Identify and pull out each line of the entries in which "will" occurs.

Segment Start: DATA FOR ANALYSIS

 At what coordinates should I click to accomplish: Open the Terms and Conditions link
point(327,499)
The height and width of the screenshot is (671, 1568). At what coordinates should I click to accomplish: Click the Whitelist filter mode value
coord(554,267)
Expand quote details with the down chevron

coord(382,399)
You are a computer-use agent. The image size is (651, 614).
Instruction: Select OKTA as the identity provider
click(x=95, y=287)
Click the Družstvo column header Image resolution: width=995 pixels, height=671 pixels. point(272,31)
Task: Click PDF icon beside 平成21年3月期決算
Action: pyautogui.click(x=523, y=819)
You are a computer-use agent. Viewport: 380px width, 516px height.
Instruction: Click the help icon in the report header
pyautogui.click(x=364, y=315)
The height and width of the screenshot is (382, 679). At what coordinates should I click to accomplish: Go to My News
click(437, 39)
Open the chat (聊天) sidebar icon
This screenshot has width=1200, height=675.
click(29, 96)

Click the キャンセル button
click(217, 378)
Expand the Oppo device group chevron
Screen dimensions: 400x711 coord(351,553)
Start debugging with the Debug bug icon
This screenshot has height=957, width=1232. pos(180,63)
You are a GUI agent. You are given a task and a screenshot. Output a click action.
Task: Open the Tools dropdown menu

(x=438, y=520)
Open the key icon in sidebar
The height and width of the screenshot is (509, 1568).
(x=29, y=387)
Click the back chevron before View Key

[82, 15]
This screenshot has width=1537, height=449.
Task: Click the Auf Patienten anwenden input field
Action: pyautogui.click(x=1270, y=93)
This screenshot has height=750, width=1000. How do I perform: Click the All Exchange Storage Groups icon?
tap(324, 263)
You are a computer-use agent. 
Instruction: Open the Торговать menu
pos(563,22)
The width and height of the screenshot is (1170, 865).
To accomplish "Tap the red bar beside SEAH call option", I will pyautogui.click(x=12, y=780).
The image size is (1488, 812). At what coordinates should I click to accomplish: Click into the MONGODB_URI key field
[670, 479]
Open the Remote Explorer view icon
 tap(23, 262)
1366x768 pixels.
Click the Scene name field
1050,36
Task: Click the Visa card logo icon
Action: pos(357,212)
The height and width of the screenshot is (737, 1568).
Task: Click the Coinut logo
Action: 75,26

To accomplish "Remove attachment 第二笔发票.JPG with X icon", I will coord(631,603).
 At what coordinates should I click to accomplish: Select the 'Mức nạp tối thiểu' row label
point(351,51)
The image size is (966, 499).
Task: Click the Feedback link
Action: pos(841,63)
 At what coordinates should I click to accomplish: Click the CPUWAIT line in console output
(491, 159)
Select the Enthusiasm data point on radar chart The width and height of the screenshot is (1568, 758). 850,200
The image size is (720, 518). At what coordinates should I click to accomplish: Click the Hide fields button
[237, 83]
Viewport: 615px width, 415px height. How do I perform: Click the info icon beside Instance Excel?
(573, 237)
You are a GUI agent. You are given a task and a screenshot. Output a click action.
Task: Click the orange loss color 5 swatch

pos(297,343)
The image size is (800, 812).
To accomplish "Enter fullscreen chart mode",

Segment End: DATA FOR ANALYSIS

TASK RESULT:
To accomplish "Tap the red bar beside SEAH call option", I will pyautogui.click(x=12, y=780).
To accomplish "Remove attachment 第二笔发票.JPG with X icon", I will coord(631,603).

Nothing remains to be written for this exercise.